- Opening Delimiter -
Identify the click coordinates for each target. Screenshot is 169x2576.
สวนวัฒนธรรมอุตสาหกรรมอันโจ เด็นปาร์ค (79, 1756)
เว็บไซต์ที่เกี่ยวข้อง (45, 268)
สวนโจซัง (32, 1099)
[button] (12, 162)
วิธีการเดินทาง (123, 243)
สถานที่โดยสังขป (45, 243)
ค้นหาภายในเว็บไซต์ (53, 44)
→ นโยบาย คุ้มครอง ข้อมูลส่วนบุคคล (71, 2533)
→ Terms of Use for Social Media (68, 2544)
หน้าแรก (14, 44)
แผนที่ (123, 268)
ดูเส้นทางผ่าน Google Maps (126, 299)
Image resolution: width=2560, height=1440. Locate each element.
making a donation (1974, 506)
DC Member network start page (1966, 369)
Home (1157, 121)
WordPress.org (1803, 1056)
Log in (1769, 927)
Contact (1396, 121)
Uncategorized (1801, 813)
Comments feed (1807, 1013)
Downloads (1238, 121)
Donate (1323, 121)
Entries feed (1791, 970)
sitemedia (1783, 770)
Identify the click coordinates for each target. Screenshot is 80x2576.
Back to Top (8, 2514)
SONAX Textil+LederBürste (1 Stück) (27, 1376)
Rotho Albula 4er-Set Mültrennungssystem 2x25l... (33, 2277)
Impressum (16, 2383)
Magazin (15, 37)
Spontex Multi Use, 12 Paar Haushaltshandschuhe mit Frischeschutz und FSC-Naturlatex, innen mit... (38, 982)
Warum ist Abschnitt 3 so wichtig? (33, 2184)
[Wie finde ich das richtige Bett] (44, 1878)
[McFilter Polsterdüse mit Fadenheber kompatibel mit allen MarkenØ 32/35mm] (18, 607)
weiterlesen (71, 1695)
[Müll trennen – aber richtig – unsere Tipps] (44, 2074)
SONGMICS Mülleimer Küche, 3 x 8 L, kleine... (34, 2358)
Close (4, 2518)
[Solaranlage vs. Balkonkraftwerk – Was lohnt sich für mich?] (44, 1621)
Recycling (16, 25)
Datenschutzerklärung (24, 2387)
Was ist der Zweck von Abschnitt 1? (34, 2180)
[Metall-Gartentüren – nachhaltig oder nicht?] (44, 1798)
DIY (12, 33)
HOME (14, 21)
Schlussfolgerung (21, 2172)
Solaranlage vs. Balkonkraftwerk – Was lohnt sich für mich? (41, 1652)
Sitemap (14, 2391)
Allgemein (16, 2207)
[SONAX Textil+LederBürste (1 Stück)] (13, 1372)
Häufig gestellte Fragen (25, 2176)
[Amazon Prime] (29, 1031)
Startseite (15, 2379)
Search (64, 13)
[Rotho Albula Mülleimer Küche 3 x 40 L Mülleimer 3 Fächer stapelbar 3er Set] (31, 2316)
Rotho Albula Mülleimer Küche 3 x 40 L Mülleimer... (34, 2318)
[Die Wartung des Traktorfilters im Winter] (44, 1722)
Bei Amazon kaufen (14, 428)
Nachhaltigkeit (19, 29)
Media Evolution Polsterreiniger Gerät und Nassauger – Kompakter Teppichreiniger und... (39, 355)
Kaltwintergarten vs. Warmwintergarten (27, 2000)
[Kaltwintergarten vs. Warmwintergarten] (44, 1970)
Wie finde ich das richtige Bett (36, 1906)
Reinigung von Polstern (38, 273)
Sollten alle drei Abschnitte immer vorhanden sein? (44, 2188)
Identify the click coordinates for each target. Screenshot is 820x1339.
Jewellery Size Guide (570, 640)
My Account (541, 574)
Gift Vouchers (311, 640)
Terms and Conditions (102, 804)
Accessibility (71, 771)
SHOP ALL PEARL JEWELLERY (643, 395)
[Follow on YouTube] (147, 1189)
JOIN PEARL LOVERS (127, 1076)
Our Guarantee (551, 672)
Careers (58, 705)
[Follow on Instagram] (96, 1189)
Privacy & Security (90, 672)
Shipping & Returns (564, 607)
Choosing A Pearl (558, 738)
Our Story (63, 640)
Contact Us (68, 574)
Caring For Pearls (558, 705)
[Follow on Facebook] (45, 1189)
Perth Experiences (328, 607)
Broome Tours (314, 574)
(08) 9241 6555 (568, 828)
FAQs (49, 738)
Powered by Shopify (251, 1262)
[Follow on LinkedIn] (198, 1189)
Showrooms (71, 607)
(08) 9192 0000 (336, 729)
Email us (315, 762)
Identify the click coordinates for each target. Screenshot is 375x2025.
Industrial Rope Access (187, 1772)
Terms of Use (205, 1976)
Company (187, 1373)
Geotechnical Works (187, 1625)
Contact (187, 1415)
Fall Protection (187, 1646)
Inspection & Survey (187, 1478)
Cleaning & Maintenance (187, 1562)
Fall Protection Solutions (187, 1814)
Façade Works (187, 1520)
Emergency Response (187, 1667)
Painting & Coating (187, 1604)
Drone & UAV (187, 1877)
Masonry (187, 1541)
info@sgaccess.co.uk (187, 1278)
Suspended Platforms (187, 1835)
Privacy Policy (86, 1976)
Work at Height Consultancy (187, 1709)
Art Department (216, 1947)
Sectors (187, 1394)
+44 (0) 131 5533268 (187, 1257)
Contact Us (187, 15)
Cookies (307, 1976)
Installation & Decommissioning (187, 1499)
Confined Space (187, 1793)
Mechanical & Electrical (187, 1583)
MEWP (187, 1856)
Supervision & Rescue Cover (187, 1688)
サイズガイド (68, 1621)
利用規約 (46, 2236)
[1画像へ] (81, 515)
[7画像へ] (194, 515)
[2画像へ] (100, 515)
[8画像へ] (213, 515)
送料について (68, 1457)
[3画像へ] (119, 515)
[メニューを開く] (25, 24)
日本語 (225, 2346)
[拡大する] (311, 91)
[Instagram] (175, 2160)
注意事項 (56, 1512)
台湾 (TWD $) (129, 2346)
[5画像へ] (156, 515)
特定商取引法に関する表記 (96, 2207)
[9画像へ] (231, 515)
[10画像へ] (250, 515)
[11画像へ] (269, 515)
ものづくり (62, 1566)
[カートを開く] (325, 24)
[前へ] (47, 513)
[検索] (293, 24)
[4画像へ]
- Closing Delimiter -
## Exercise
Using the data above, reproduce exactly the lines from the line that contains "Rotho Albula Mülleimer Küche 3 x 40 L Mülleimer..." through the line that contains "Sollten alle drei", including both.

## Answer space
Rotho Albula Mülleimer Küche 3 x 40 L Mülleimer... (34, 2318)
[Die Wartung des Traktorfilters im Winter] (44, 1722)
Bei Amazon kaufen (14, 428)
Nachhaltigkeit (19, 29)
Media Evolution Polsterreiniger Gerät und Nassauger – Kompakter Teppichreiniger und... (39, 355)
Kaltwintergarten vs. Warmwintergarten (27, 2000)
[Kaltwintergarten vs. Warmwintergarten] (44, 1970)
Wie finde ich das richtige Bett (36, 1906)
Reinigung von Polstern (38, 273)
Sollten alle drei Abschnitte immer vorhanden sein? (44, 2188)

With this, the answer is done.